Culturen vormen mensen en mensen vormen culturen. In dit uitgebreide interview beschrijft corporate antropoloog Jitske Kramer hoe in cultuur universele vragen tot unieke antwoorden leiden en hoe zij met de principes van Deep Democracy in organisaties werkt. Ook gaat zij in op de vraag hoe je de spanning tussen relaties en regels hanteerbaar kunt maken. Geniet mee van een inspirerende middag in gesprek met globetrotter en corporate antropoloog Jitske Kramer.
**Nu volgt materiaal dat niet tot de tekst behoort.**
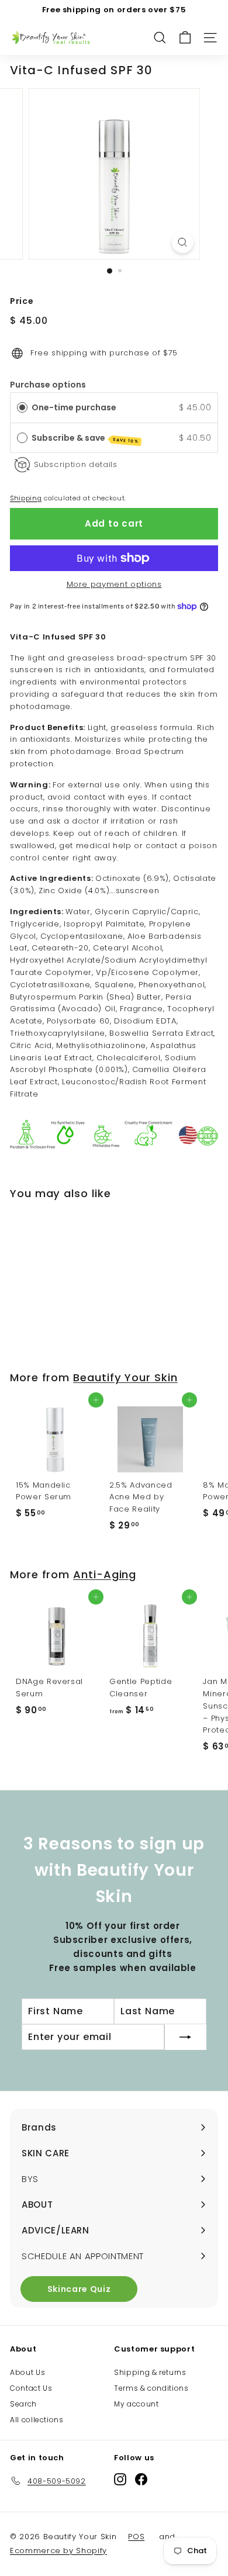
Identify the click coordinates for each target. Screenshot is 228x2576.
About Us (27, 2372)
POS (136, 2536)
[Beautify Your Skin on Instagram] (120, 2479)
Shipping (26, 498)
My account (136, 2404)
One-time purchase (74, 407)
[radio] (22, 407)
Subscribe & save (86, 438)
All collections (37, 2420)
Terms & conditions (151, 2388)
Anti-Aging (104, 1574)
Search (23, 2404)
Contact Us (31, 2388)
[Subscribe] (185, 2037)
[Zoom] (182, 242)
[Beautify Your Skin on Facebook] (141, 2479)
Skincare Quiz (78, 2289)
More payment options (114, 584)
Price (21, 301)
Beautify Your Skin (125, 1377)
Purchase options (48, 384)
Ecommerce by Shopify (58, 2550)
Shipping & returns (150, 2372)
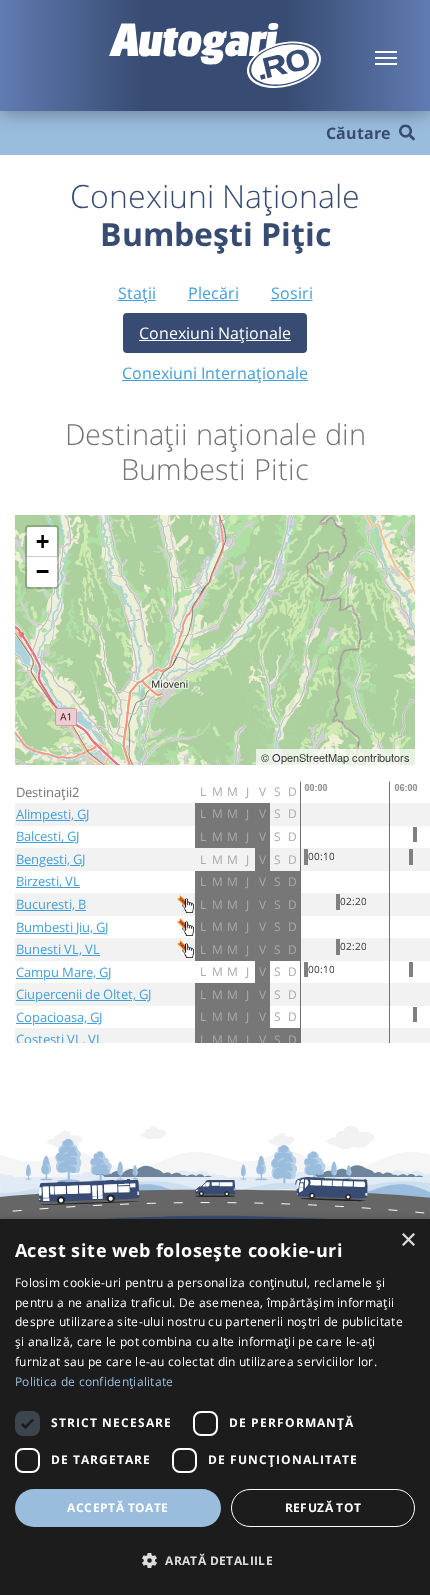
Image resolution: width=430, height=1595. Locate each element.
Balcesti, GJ (47, 836)
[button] (215, 1560)
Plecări (213, 293)
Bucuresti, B (51, 904)
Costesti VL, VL (59, 1039)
‘Kijk, hier geef ik tegenwoordig ook lezingen.’ Voordat we in het zonnetje gaan zitten, toont Jitske Kramer me de gezellige inrichting van haar camper en bewijst dat de titel van haar boek Werk heeft het gebouw verlaten ook van toepassing is op haar eigen leven. Vanwege haar drukke agenda spreken we af bij haar camper, die ze in een handomdraai kan ombouwen tot een mini-studio, inclusief mengpaneeltje, demontabele camera aan het plafond en een sterke antenne op het dak voor een videoverbinding. Zo kan ze groepen – van gemeenten en ministeries tot zakelijke managementteams – blijven inspireren, zonder als antropoloog haar reislust ervoor op te moeten geven.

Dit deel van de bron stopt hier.